De notre correspondant à Kiev
Le soleil brille dans le ciel de Kiev, le mercure approche les 30 degrés, un avant-goût de la chaleur continentale qui brûle la plaine ukrainienne durant les mois d'été. Des ouvriers achèvent de poser le dallage de l'esplanade du tout nouveau stade Olympique, et on s'active pour repeindre en blanc les bacs à fleur et les passages piétons de la capitale. Au niveau diplomatique pourtant, les nuages s'amoncellent au-dessus de la tête du président Viktor Ianoukovitch, accusé par l'Union européenne de mener des « procès politiques » contre l'opposition, et en particulier contre sa vieille rivale Ioulia Timochenko. L'égérie de la « révolution orange » purge une peine de sept années de prison pour « abus de pouvoir », et elle doit répondre de nouvelles accusations de fraudes fiscales.
Berlin hausse le ton
L'opposante s'était plainte de violentes douleurs au dos, et elle affirmait avoir subi des violences lors d'un transfert forcé à l'hôpital. Emprisonnée dans la ville de Kharkiv, l'ancien Premier ministre Ioulia Timochenko avait d'ailleurs cessé de s'alimenter depuis le 20 avril dernier.
« Nous sommes très inquiets pour sa santé », ne cesse de répéter sa fille Evguenia, qui a rencontré le 7 mai Sabine Leutheusser-Schnarrenberger, le ministre allemand de la Justice, pour évoquer le cas de sa mère. Berlin, qui a proposé de soigner l'ancien Premier ministre sur son territoire, a décidé de hausser le ton.

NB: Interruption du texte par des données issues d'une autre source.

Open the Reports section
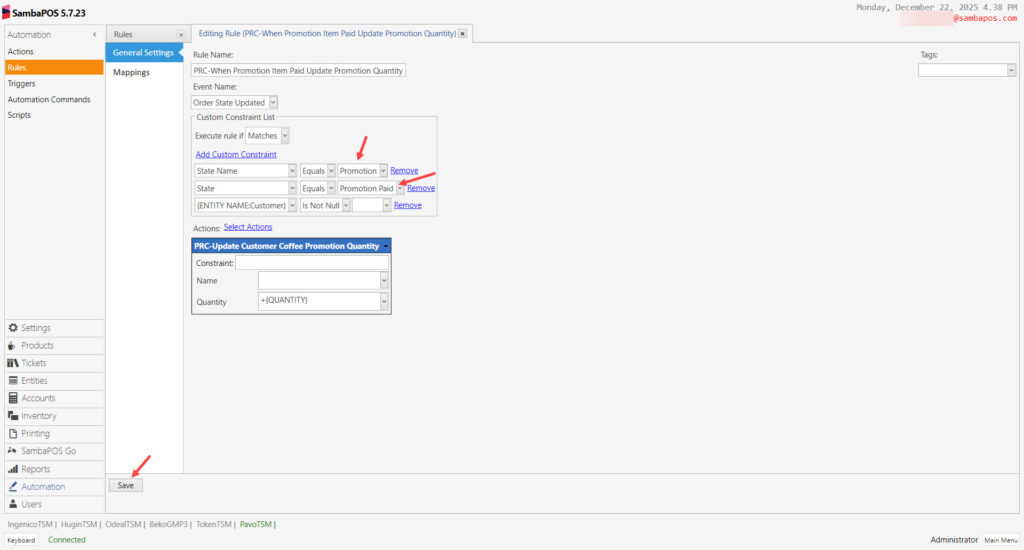 pos(35,469)
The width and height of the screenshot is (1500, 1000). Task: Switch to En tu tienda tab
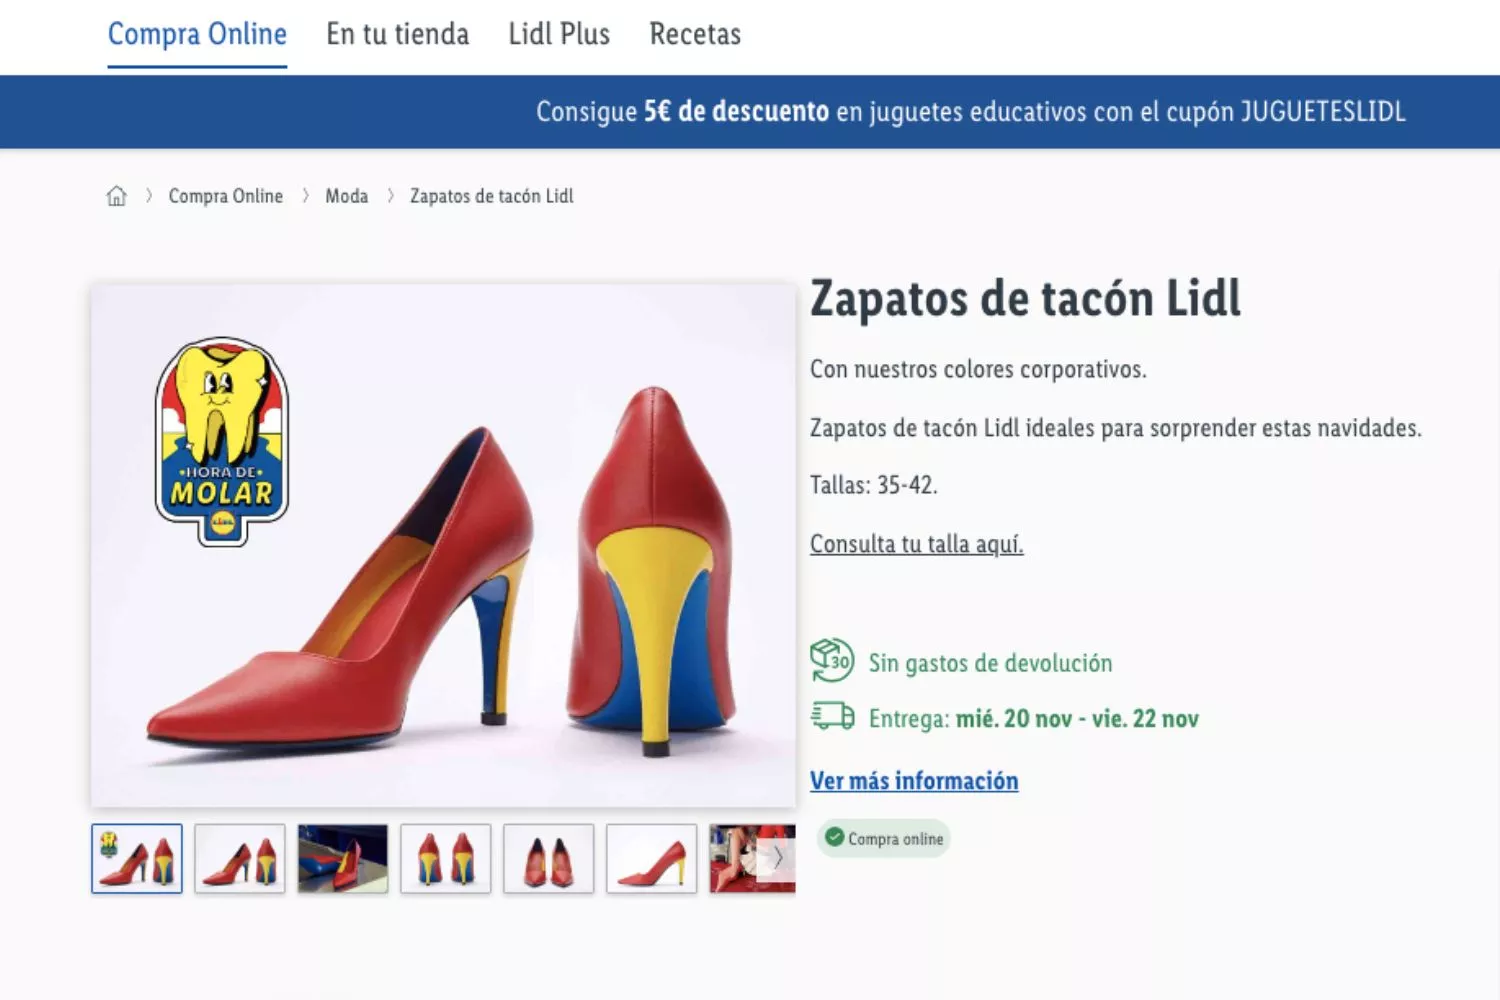pyautogui.click(x=397, y=34)
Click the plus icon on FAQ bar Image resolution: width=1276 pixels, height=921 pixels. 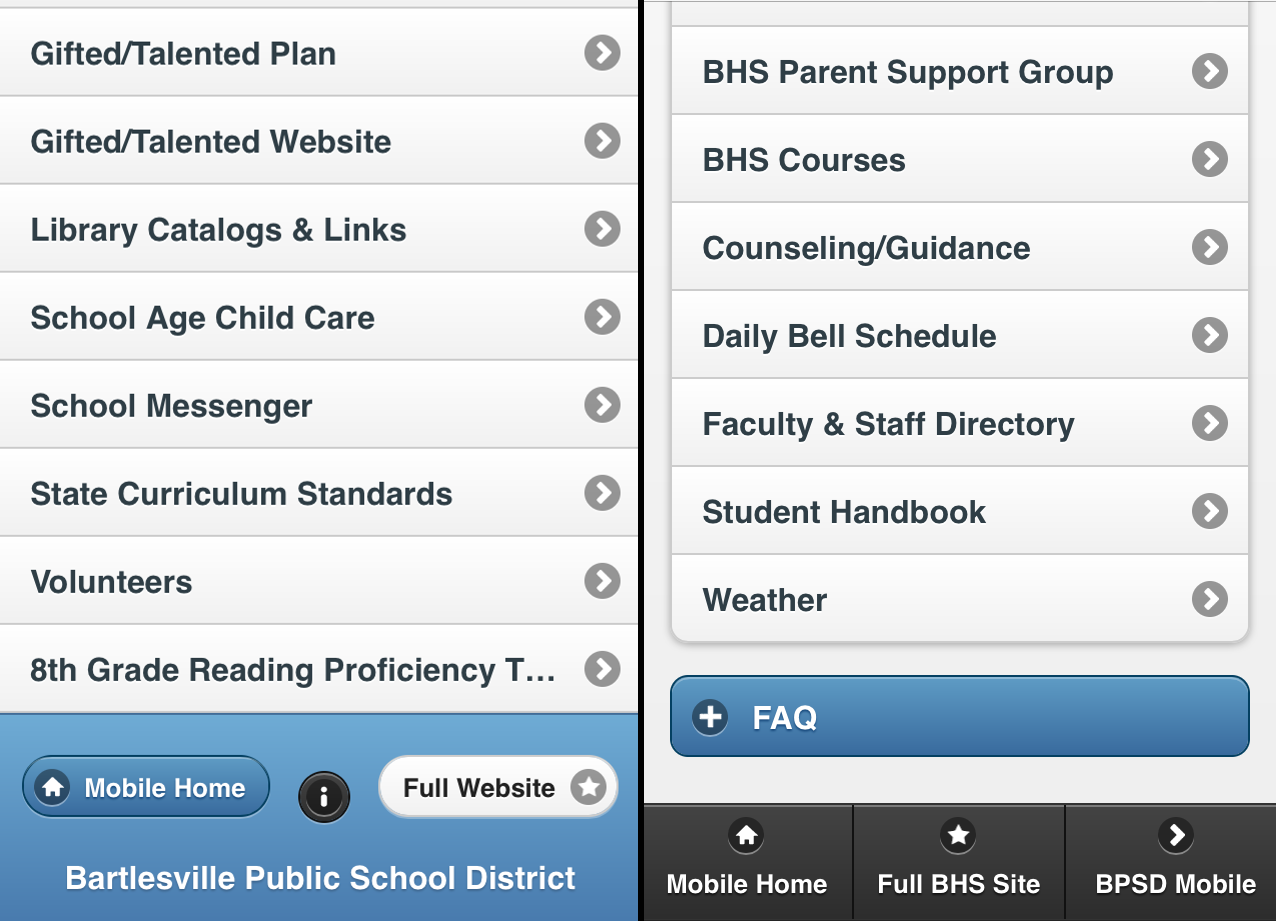click(710, 717)
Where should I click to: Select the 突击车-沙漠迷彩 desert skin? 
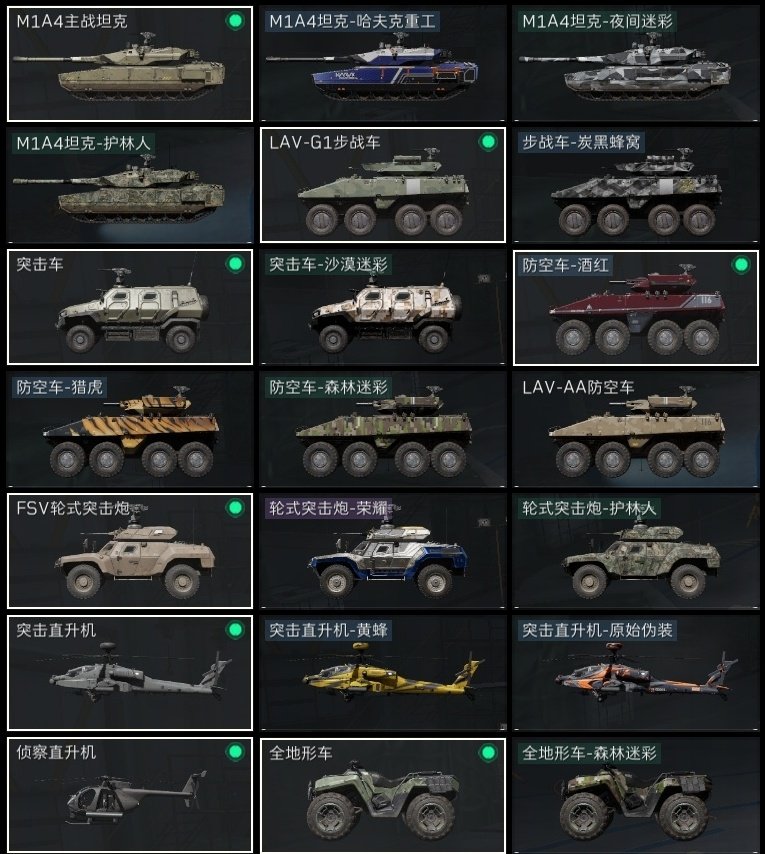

La chancelière Angela Merkel pourrait ne pas se rendre en Ukraine pour l'Euro 2012 si Ioulia Timochenko n'est pas libérée. Une position reprise par les diplomates autrichiens et belges, ainsi que par le président de la Commission européenne, José Manuel Barroso. A Kiev, on tente de garder la tête haute, le ministère ukrainien des Affaires étrangères juge « destructrices les tentatives de politiser les événements sportifs » et le Premier ministre Mykola Azarov a violemment dénoncé lundi 7 mai ceux qui veulent « humilier » son pays. Ioulia Timochenko, qui n'a pas l'intention d'arrêter sa grève de la faim, a refusé d'être soignée dans un hôpital de Kharkiv, malgré l'arrivée de médecins indépendants venus d'Allemagne.
Climat délétère
Ces menaces de boycott arrivent au pire moment pour l'Ukraine, à quelques semaines du début d'une compétition dont la préparation s'est déjà avérée chaotique, tant Kiev accumule les faux pas. Les stades qui accueilleront le million de touristes attendus par les autorités, les aéroports et la majorité des routes devraient être terminés à temps mais les devis initiaux ont explosé, laissant planer de forts soupçons de corruption sur les autorités. Les coûts de construction du stade de Lviv ont par exemple doublé, passant de 100 à 200 millions. Le président de l'UEFA, Michel Platini, s'est aussi emporté le 12 avril dernier contre les « bandits et les escrocs » qui gonflent les prix des hôtels durant la durée de la compétition, jusqu'à 10 fois les tarifs habituels.
La compétition ne semble par ailleurs pas soulever l'enthousiasme de la population ukrainienne et l'inquiétude est palpable parmi les commerçants, il reste encore 50 000 tickets à écouler pour les matchs qui se dérouleront à Donetsk et les hôtels ne sont pas pleins. C'est dans ce climat délétère, qu'une vague d'attentats a frappé vendredi 30 avril la ville industrielle de Dnipropetrovsk, dans l'est du pays, faisant une trentaine de blessés. Ces attaques n'ont pas été revendiquées et le ministère de l'Intérieur évoque un acte orchestré par des criminels de droit commun. Mais à six mois des élections législatives d'octobre, les rumeurs les plus folles circulent dans le pays, l'opposition et le gouvernement s'accusant mutuellement de tentatives de déstabilisation. Pas de quoi rassurer les touristes qui se déplaceront en Ukraine en juin prochain.